Milk teeth usually start to develop at the age of around six months, although some babies may start to develop them earlier and some may not have any teeth until much later. Most children have all twenty milk teeth by the age of two. Children have incisors, canines and molars; the molar are later replaced by adult premolars.

Milk teeth are smaller than adult teeth; this is to ensure that they fit in the child’s jaw, as the jaw is smaller. As the jaw grows, more teeth develop and by the time a child has all their adult teeth they will have 32 teeth.

Most children start to lose their milk teeth at the age of five or six, although there has been an increase in the number of younger children losing teeth. Some dentists have reported seeing children as young as two years old who need to have teeth extracted due to extensive decay. Most children lose all their baby teeth by the age of 13 and have all their adult teeth by the age of 14; between the ages of 6 and 14 the adult teeth start to erupt. Wisdom teeth, which are located right at the back of the mouth, do not tend to erupt until the age of at least 17. However, some people will get them much later and some people never get wisdom teeth. Often, people experience problems with wisdom teeth as there may not be much room in the jaw when they erupt; in many cases, the wisdom teeth may have to be removed.

Teeth to last you a lifetime

The permanent set of teeth is made up of 32 teeth; this includes eight incisors, four canines, eight premolars, eight molars and four wisdom teeth (also known as third molars). Each type of tooth has a different function; canine teeth are pointed and are used for shredding, cutting and tearing food, while molars are hard and flat, with a large surface area used for grinding and chewing food.
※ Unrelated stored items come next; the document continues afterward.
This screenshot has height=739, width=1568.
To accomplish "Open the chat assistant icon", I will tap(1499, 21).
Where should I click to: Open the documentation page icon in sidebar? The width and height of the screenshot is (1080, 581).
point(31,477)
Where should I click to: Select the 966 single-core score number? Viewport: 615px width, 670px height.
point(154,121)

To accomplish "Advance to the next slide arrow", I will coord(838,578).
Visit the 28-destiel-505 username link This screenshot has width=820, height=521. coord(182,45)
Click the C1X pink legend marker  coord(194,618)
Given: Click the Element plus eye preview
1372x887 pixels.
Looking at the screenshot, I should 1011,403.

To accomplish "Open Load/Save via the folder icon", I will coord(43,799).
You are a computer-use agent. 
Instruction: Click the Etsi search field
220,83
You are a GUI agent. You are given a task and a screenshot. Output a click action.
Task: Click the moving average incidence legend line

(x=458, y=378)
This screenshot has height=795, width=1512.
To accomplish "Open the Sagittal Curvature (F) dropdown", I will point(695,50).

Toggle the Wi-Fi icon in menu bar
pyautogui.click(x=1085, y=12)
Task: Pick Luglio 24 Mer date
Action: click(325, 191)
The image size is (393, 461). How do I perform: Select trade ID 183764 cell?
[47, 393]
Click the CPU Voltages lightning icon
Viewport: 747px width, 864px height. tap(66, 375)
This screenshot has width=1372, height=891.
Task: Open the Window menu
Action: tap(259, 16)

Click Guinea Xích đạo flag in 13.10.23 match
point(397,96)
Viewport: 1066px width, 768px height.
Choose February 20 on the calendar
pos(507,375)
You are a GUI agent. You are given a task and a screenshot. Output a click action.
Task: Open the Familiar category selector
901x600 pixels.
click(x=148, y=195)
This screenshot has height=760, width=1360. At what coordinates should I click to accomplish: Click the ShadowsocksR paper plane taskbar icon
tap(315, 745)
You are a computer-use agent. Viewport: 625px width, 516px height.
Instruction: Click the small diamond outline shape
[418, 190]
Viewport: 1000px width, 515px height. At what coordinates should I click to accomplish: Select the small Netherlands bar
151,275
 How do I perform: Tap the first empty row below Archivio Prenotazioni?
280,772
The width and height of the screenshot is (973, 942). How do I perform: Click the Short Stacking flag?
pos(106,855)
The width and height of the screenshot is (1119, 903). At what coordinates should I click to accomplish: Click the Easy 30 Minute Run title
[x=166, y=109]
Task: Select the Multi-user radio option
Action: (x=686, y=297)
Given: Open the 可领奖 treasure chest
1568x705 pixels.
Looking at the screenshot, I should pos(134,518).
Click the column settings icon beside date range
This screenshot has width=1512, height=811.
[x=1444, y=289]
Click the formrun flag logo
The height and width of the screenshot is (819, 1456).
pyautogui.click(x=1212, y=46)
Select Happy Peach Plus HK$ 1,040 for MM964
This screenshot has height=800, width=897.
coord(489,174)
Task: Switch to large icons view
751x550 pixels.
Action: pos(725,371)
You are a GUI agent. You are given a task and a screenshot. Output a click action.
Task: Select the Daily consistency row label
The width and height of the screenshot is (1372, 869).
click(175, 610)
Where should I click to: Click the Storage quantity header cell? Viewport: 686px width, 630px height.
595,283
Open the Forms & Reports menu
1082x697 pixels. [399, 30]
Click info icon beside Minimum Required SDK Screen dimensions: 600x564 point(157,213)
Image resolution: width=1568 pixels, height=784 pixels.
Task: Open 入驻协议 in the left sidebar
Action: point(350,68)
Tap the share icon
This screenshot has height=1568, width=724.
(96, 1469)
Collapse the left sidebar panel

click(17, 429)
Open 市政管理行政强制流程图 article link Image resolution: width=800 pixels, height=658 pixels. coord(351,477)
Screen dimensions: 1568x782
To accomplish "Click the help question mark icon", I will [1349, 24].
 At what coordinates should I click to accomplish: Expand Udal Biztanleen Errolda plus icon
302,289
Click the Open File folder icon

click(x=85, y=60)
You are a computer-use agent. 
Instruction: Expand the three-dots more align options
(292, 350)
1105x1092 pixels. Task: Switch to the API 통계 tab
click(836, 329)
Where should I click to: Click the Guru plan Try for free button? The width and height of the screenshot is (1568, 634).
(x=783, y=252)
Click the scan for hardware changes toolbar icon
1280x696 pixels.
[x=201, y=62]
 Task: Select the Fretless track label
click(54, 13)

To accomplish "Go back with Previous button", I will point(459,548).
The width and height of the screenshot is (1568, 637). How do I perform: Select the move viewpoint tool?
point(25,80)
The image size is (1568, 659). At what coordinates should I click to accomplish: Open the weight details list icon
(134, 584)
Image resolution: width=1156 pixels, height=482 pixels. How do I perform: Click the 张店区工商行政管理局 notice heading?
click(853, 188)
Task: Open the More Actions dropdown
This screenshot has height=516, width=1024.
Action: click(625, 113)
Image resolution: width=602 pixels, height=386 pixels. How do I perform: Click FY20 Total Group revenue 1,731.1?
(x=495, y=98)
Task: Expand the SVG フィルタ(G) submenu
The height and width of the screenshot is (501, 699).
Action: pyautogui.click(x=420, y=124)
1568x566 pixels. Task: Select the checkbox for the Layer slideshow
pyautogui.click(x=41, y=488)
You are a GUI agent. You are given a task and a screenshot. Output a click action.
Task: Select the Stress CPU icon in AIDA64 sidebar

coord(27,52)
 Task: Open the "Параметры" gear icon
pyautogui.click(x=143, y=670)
The teeth are designed primarily for breaking down and chewing food but they also have other important functions, including supporting the cheeks; if you lose teeth, you may find that your cheeks start to sag.

The teeth are very hard and should be durable if they are looked after properly; teeth need to be cleaned and polished on a regular basis and everyone should take time to fulfil a good daily oral hygiene routine. This routine should include brushing the teeth twice a day for at least two minutes each time and using mouthwash and dental floss on a regular basis. It is also important to visit the dentist for a check-up every six to twelve months.

Take care of your gnashers

Teeth can often be damaged or broken; this is usually the result of an accident on injury. If a tooth is lost, it can be salvaged if the broken piece of the tooth is found and stored in cool water or milk and the patient can see a dentist quickly. If the tooth is lost, either through injury or as a result of extensive tooth decay, it can be replaced using dentures or dental implants. It is important to replace missing teeth because gaps in the teeth can lead to problems with occlusion (also known as the ‘bite’) which may affect the ability to speak and eat. Gaps in the teeth can also make people feel unattractive and may make people look older.